For a weak acid like hypochlorous acid (HClO) undergoing dissociation, we set up an equilibrium expression based on the initial concentrations and the changes it undergoes until equilibrium is established. This expression helps us to calculate the exact concentration of each species involved at equilibrium.

In our example, the initial concentration of HClO was 0.10 M, and as it dissociated, it produced equal amounts of \( H^+ \) and ClO⁻ ions. The change in concentration is denoted by 'x.' At equilibrium, the concentration of HClO decreased by x, while the concentrations of \( H^+ \) and ClO⁻ increased by x. Through this process, we were able to determine the equilibrium concentration of HClO, which turned out to be 0.0999833 M.
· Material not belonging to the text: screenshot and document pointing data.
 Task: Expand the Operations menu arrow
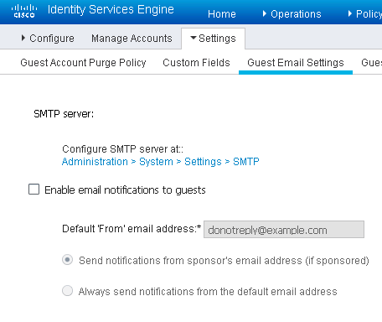click(x=265, y=13)

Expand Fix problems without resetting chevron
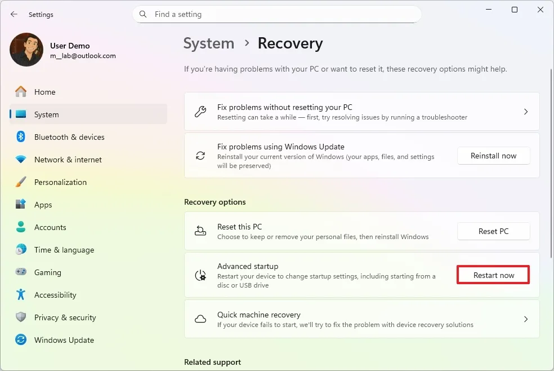click(x=526, y=112)
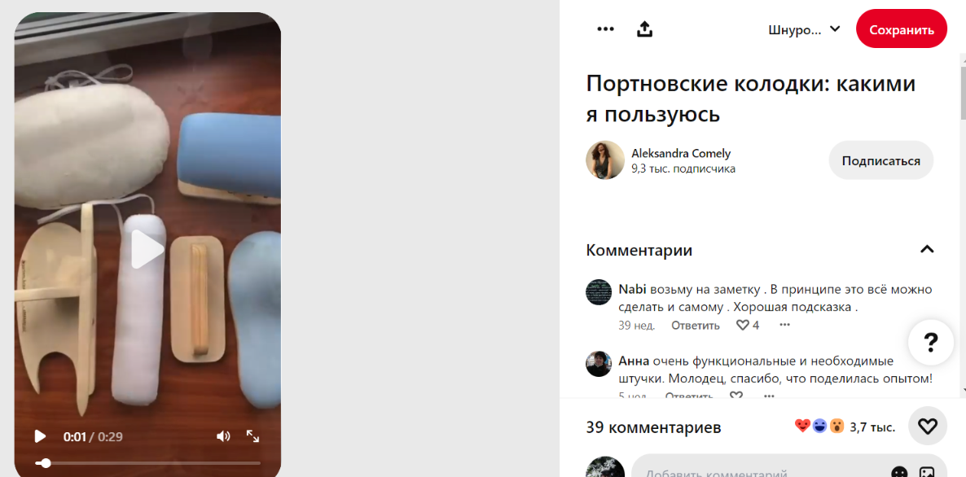Click the Сохранить button

click(x=902, y=29)
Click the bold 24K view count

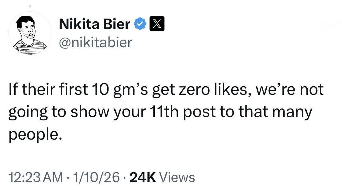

Acid Dissociation Constant (Ka)

The acid dissociation constant (Ka) is a quantitative measure of the strength of an acid in solution. It essentially tells us how well an acid can donate \( H^+ \) ions when in an aqueous solution. A larger \( K_a \) value indicates a stronger acid, which dissociates more completely.

The \( K_a \) is defined by the equilibrium concentrations of the reactants and products for the dissociation reaction of the acid. The general expression for \( K_a \) is: \[ K_a =\frac{[H^+][A^-]}{[HA]} \] where \( [HA] \) is the concentration of the undissociated acid and \( [H^+] \) and \( [A^-] \) are the concentrations of the dissociated ions.

Employing the value of \( K_a \) for hypochlorous acid and the established equilibrium concentrations, we are able to solve for x, which in turn allowed us to calculate both the pH and the equilibrium concentration of HClO. Given \( K_a = 2.8 \times 10^{-8} \) for HClO, we see that it is a relatively weak acid as it only partially dissociates in water, a conclusion supported by its \( K_a \) value.